Ms. Puglisi said that Entergy's payments in lieu of taxes make up about nearly half of the village of Buchanan's annual revenue. Buchanan is a part of the town of Cortlandt.
"This is our biggest taxpayer in our town," Ms. Puglisi said.
Entergy said it would continue its payments in lieu of taxes through 2021 before it begins reducing those payments. Mr. Cuomo's office said the state will assist the local municipalities to make up those revenue shortfalls.
While elected officials expressed concern for the future loss of revenue and jobs, local environmental groups applauded the news of the closure.
"This agreement is a win for the safety of our communities and the health of the Hudson River," said Paul Gallay, president of Riverkeeper.
Entergy has also agreed to set up a $15 million fund to pay for environmental restoration of wetlands and estuaries and other causes.
The Utility Workers Union of America Local 1-2 employs about 350 workers at Indian Point. All the workers are being offered jobs at other Entergy facilities. Still, the union said it was concerned about employees who will be forced to choose whether to move their position to another Entergy facility, or stay put and lose their job.

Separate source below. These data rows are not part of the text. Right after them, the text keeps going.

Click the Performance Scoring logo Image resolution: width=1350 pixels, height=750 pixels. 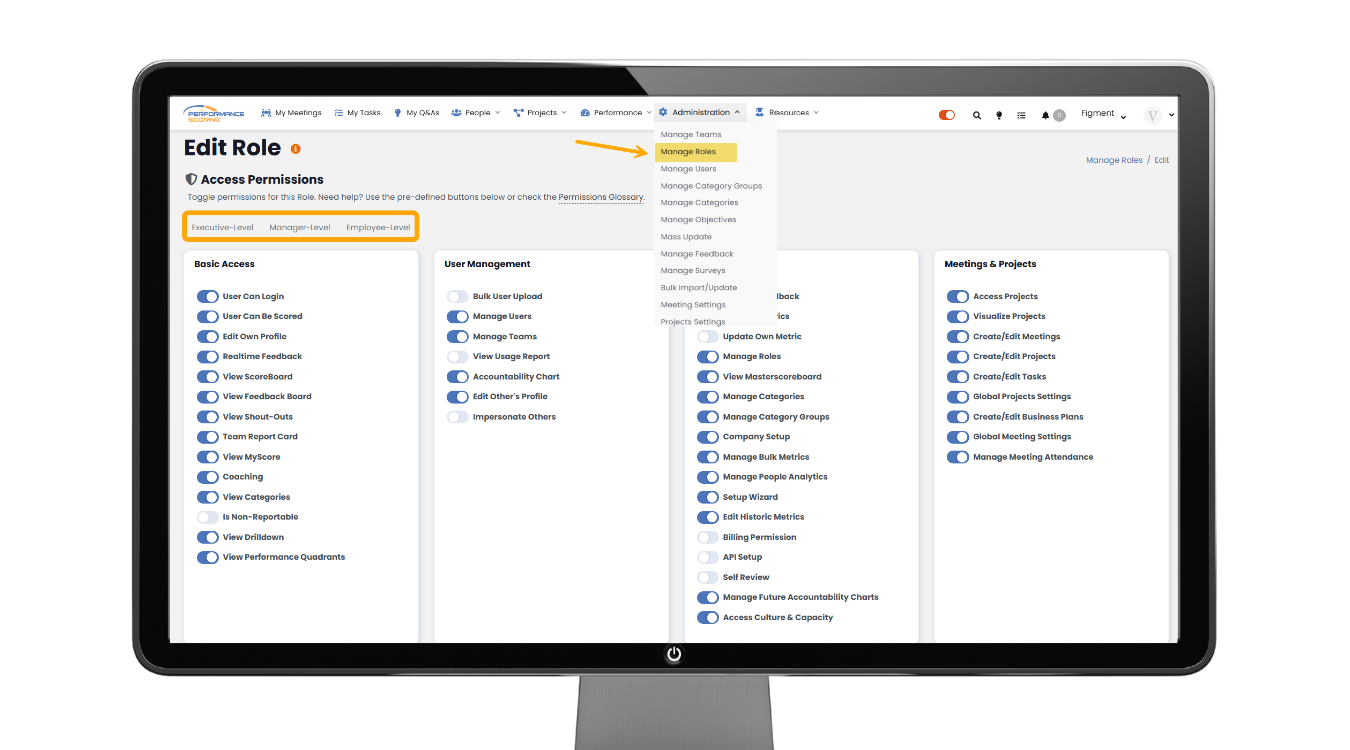pos(214,114)
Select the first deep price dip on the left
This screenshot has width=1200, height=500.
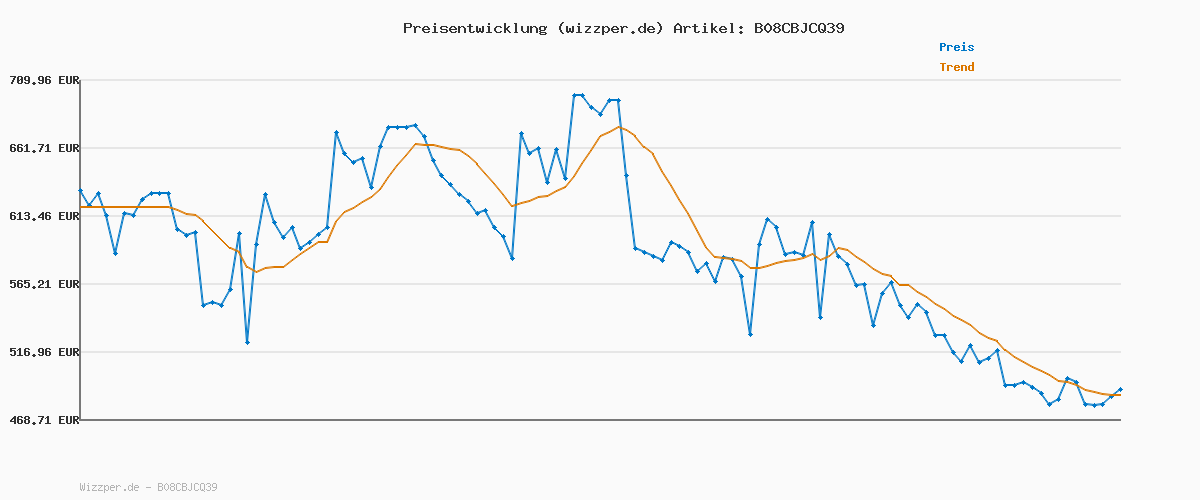coord(247,342)
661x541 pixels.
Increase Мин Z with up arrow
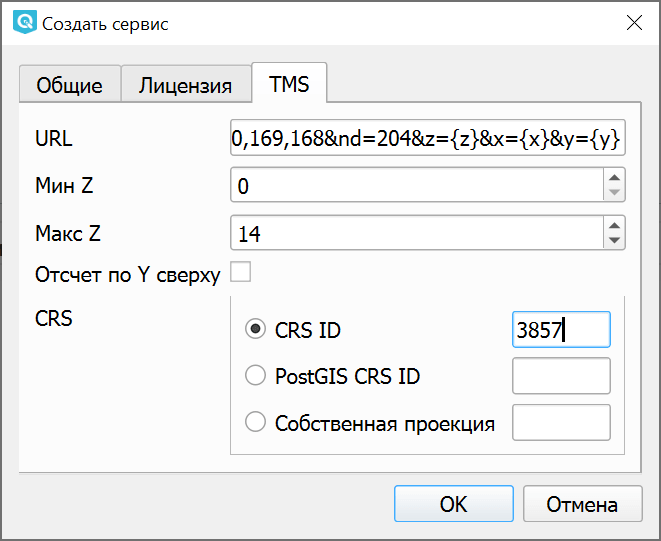(x=614, y=179)
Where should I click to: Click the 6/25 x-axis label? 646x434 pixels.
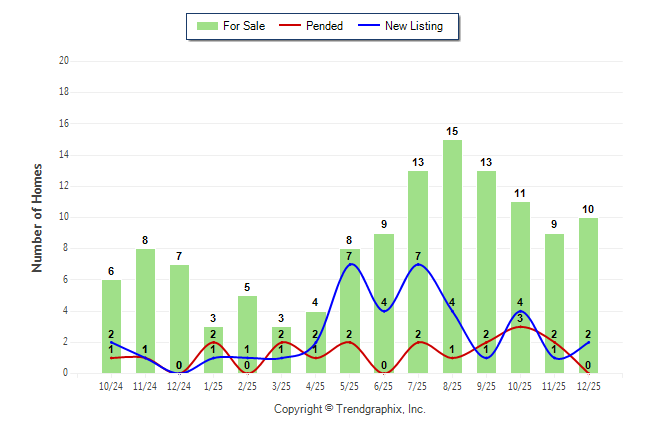click(x=384, y=386)
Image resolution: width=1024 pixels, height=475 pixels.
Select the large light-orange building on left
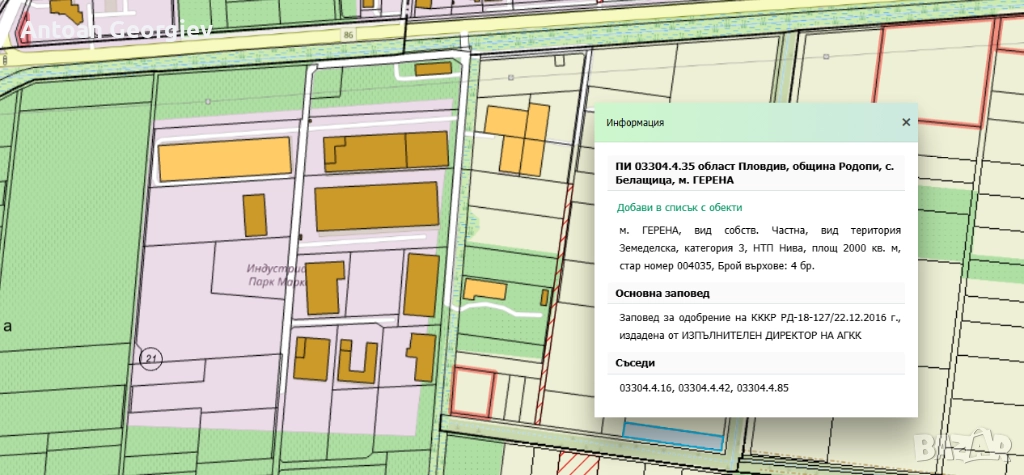(225, 160)
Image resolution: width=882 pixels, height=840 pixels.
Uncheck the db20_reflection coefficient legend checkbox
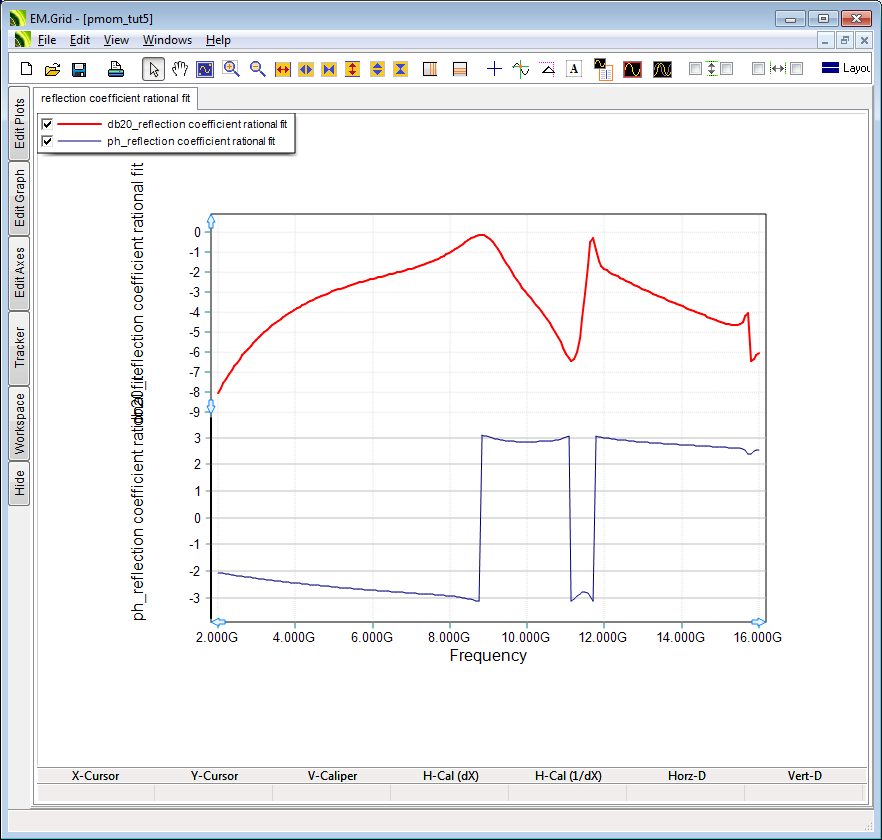pos(46,124)
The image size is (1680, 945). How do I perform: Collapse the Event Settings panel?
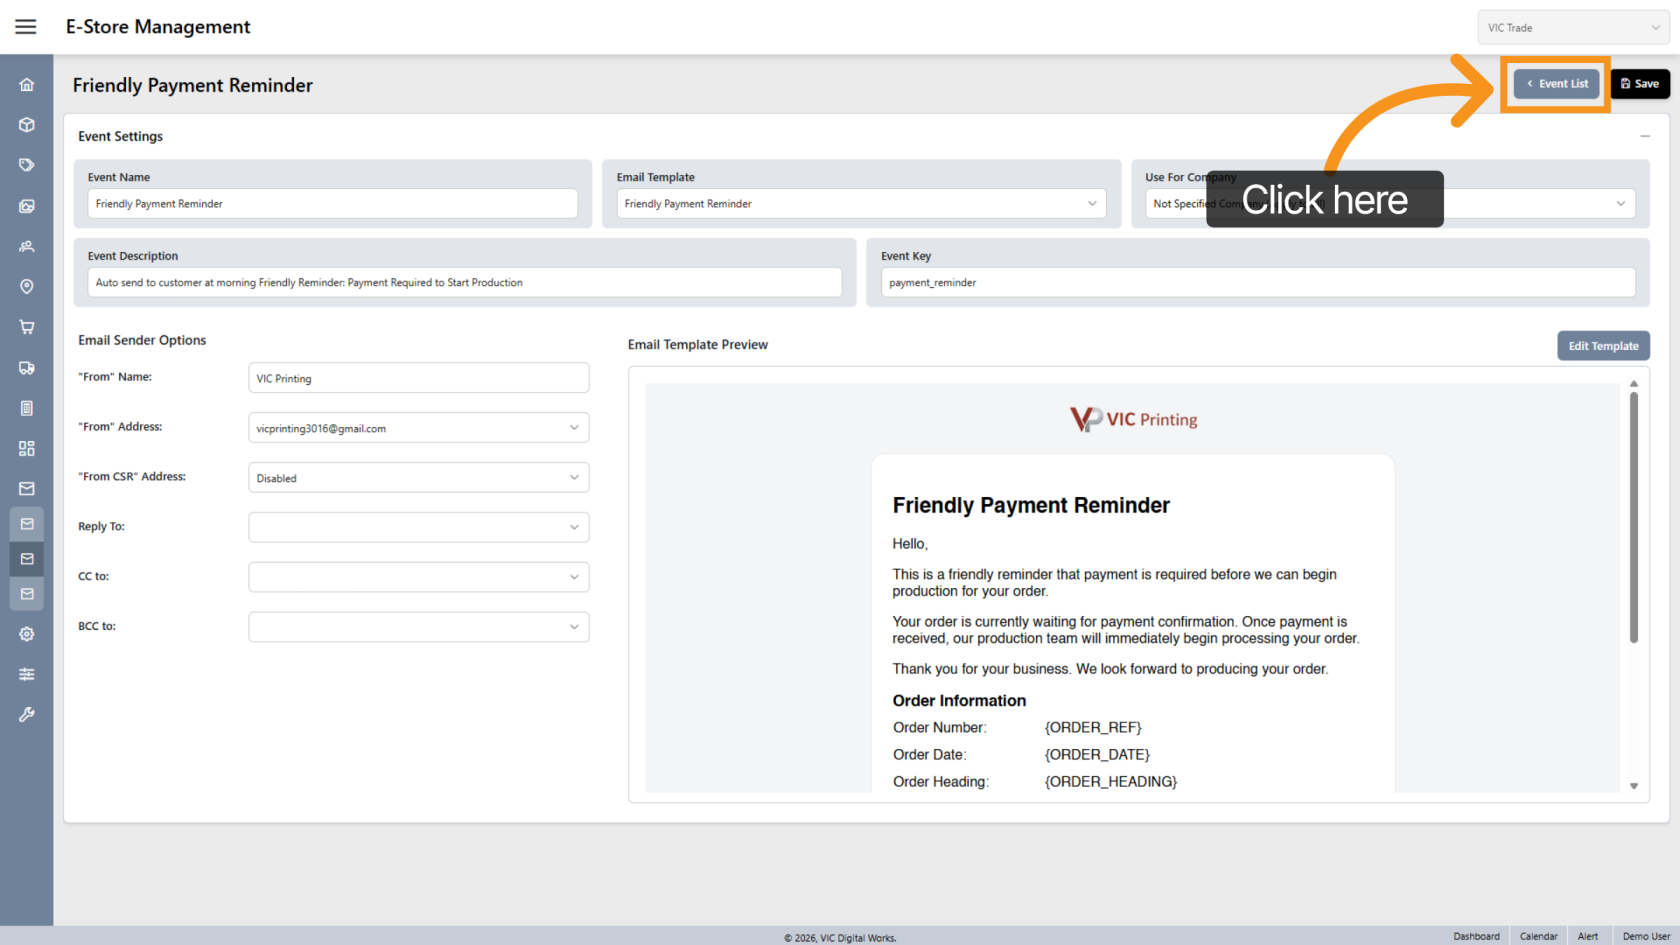point(1644,136)
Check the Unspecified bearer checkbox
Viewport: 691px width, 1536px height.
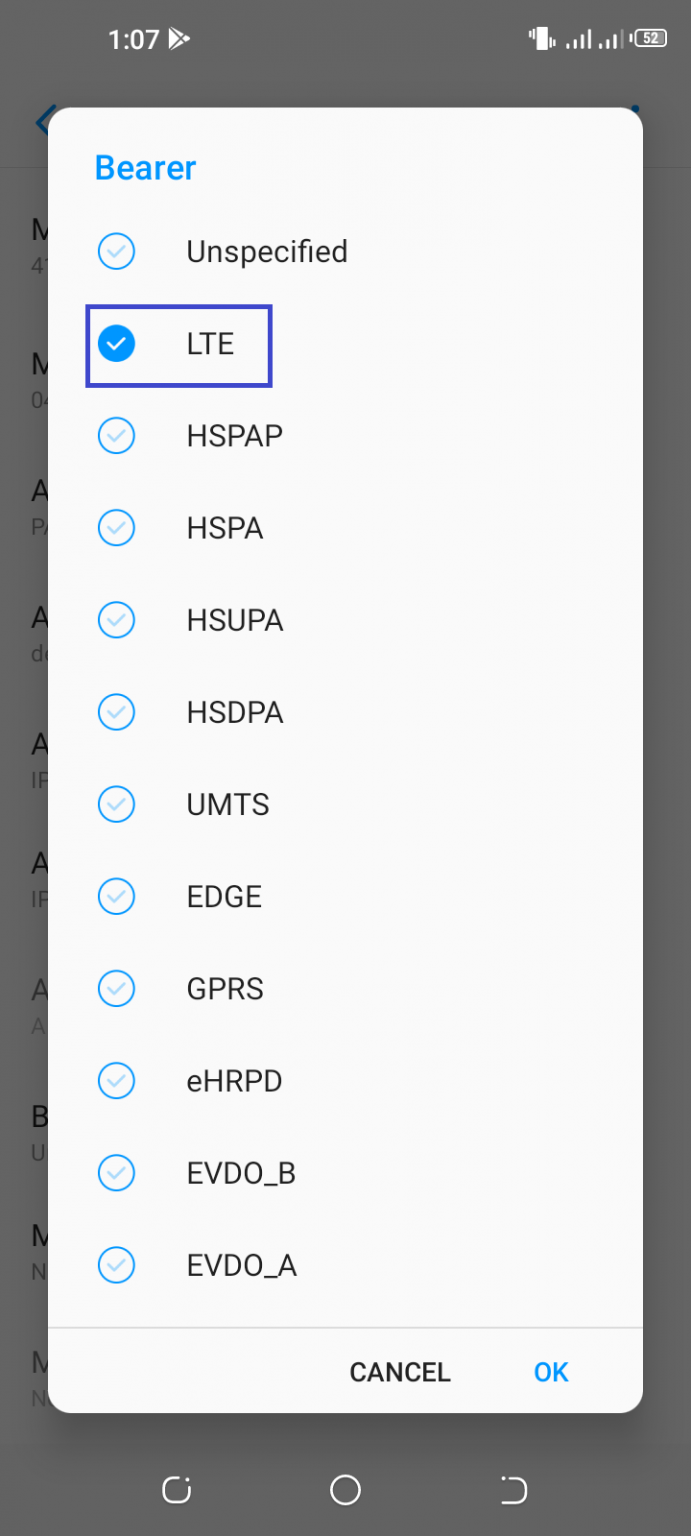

"The economic damage it's going to cause far outweighs the benefits," said John Melia, spokesman for Utility Workers Union of America Local 1-2.
New York state has plans to retrain Indian Point employees who don't want to relocate. Some might get jobs at other energy plants in New York state or in new industries like solar or wind energy, state officials said.
Bill Mohl, Entergy's president of wholesale commodities, said declining gas prices and higher operational costs were behind the company's decision to close Indian Point.
"The decision to shut down the plant was ours, and ours alone, and was due to economics," Mr. Mohl said.
Entergy has been applying to renew its operating licenses for Indian Point since 2007 and has spent more than $200 million on that process.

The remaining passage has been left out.